- **Screen grounding lines**:
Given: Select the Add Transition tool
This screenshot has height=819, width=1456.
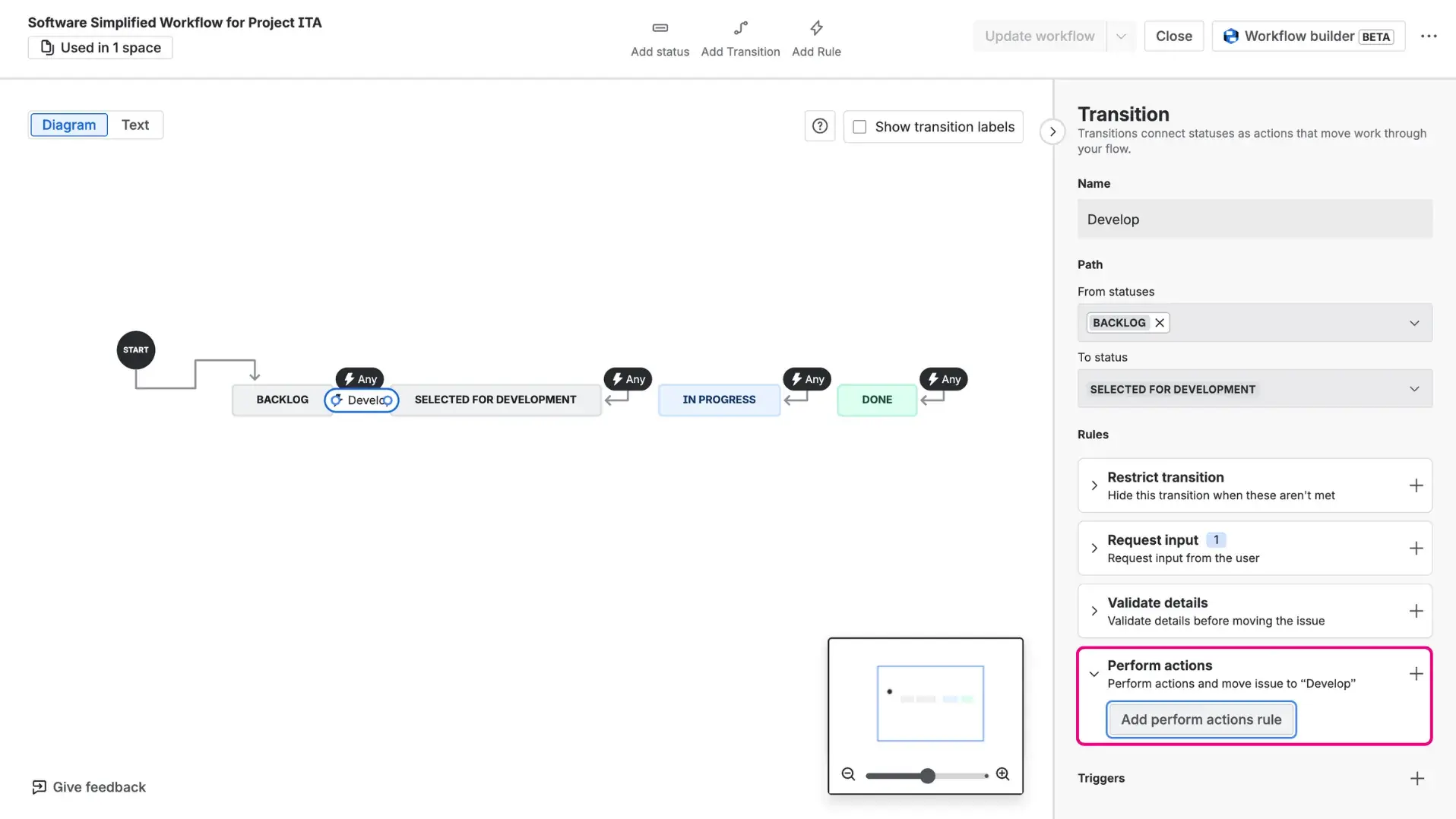Looking at the screenshot, I should pos(740,38).
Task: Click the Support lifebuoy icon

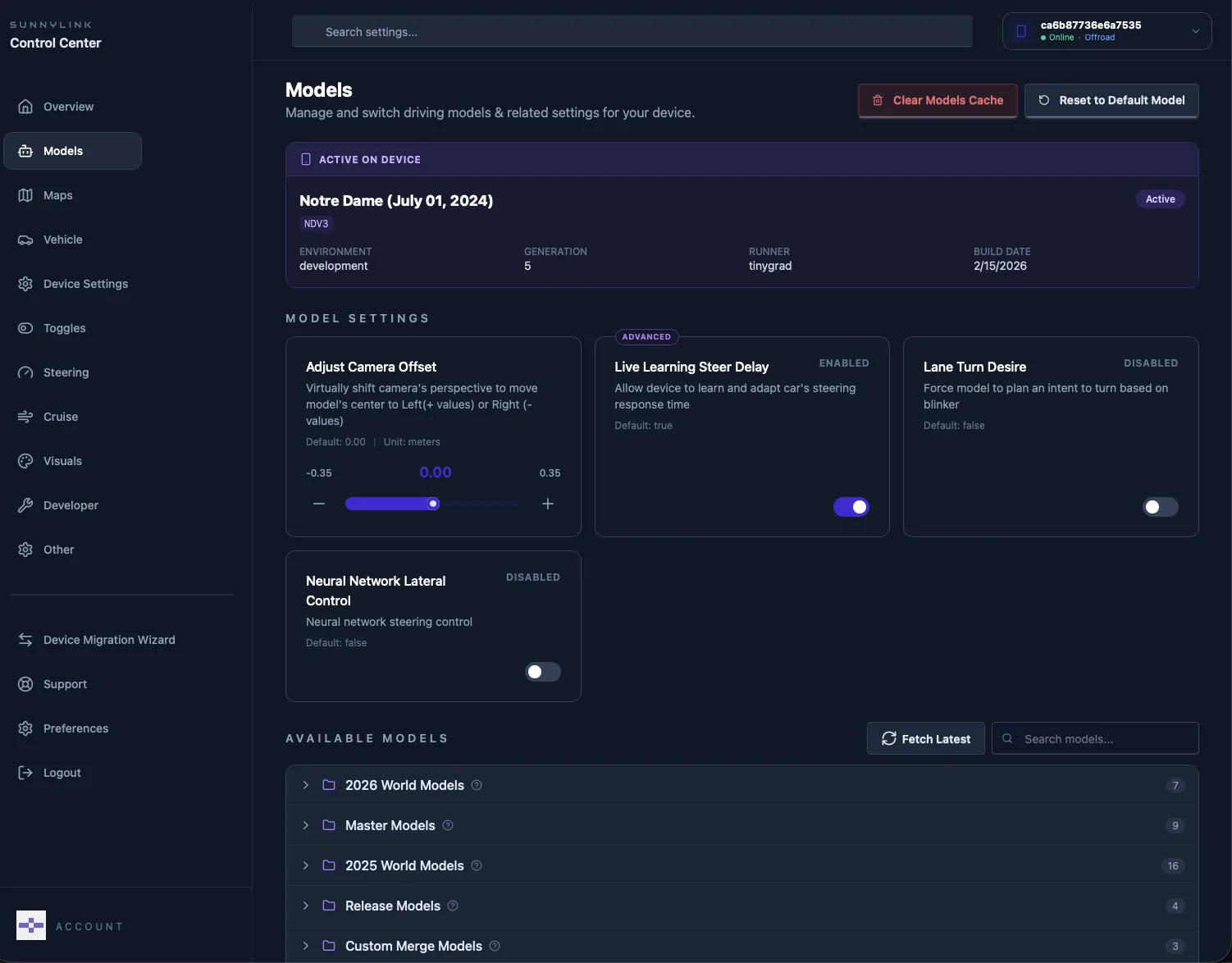Action: click(25, 684)
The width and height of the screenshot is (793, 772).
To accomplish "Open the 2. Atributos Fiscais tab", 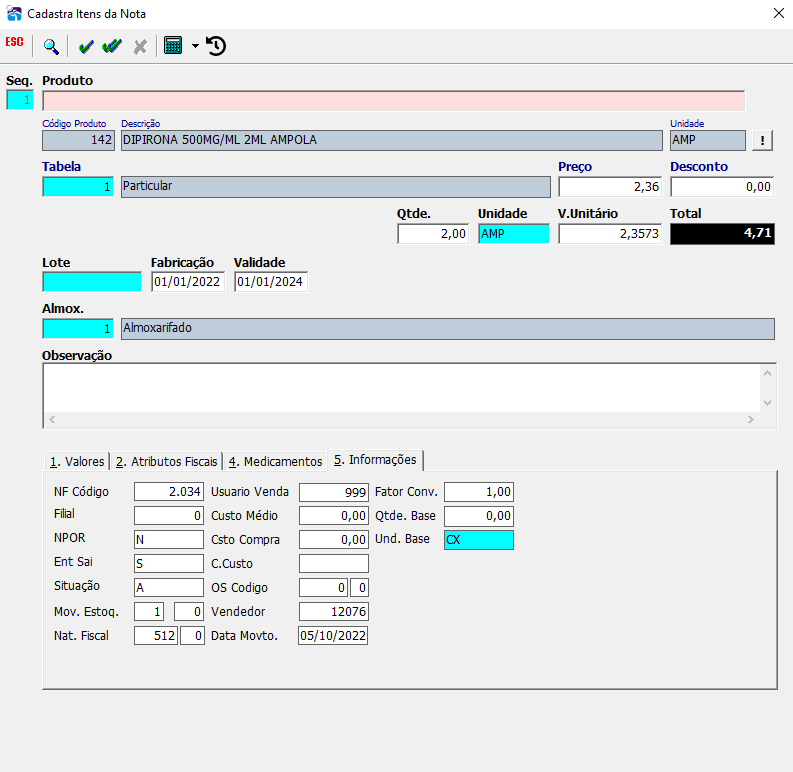I will click(166, 461).
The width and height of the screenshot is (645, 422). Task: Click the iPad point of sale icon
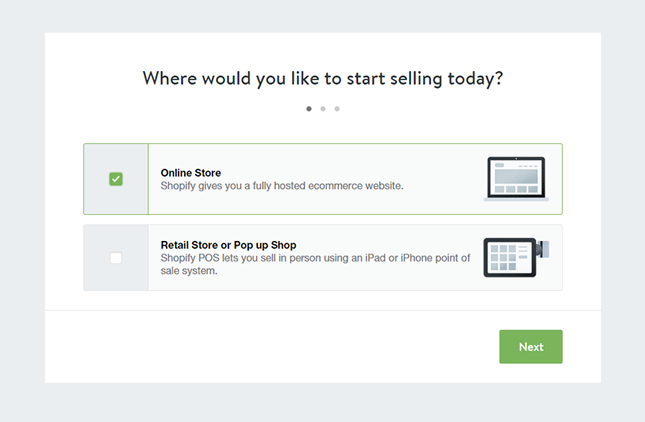tap(510, 257)
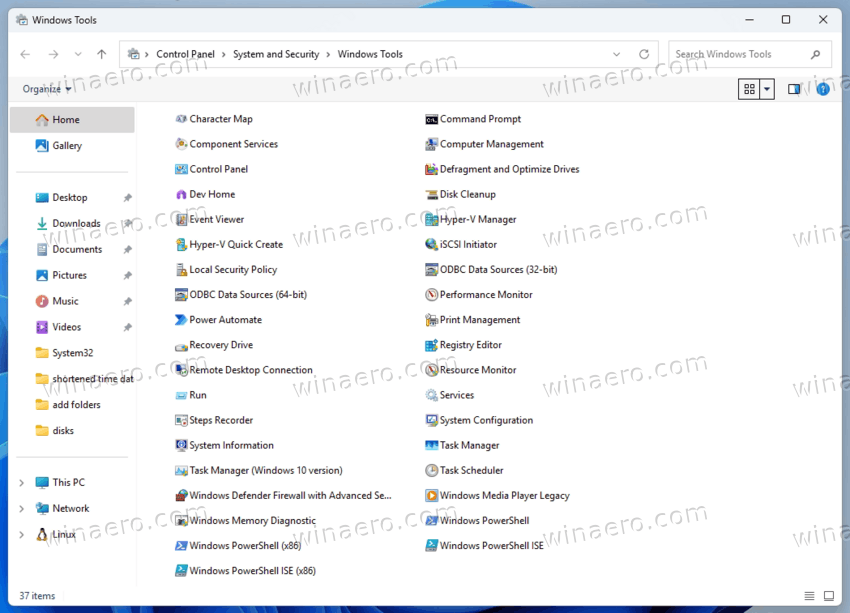Open the view options dropdown arrow
The width and height of the screenshot is (850, 613).
pos(767,89)
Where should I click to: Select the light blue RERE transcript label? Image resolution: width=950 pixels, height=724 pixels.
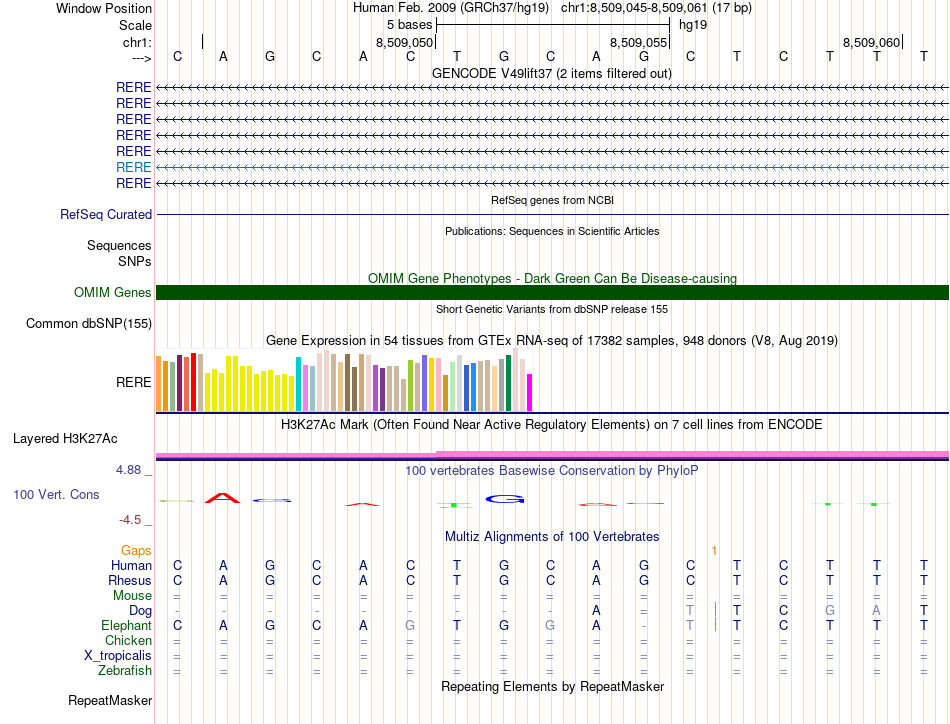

- **Directive**:
List each line above that contains the string "width". Case counts.

- **Task answer**:
This screenshot has height=819, width=1456.
The width and height of the screenshot is (793, 772).
The width and height of the screenshot is (645, 422). Task: Click the iPad point of sale icon
The width and height of the screenshot is (850, 613).
Where should I click to: Select the light blue RERE transcript label? Image resolution: width=950 pixels, height=724 pixels.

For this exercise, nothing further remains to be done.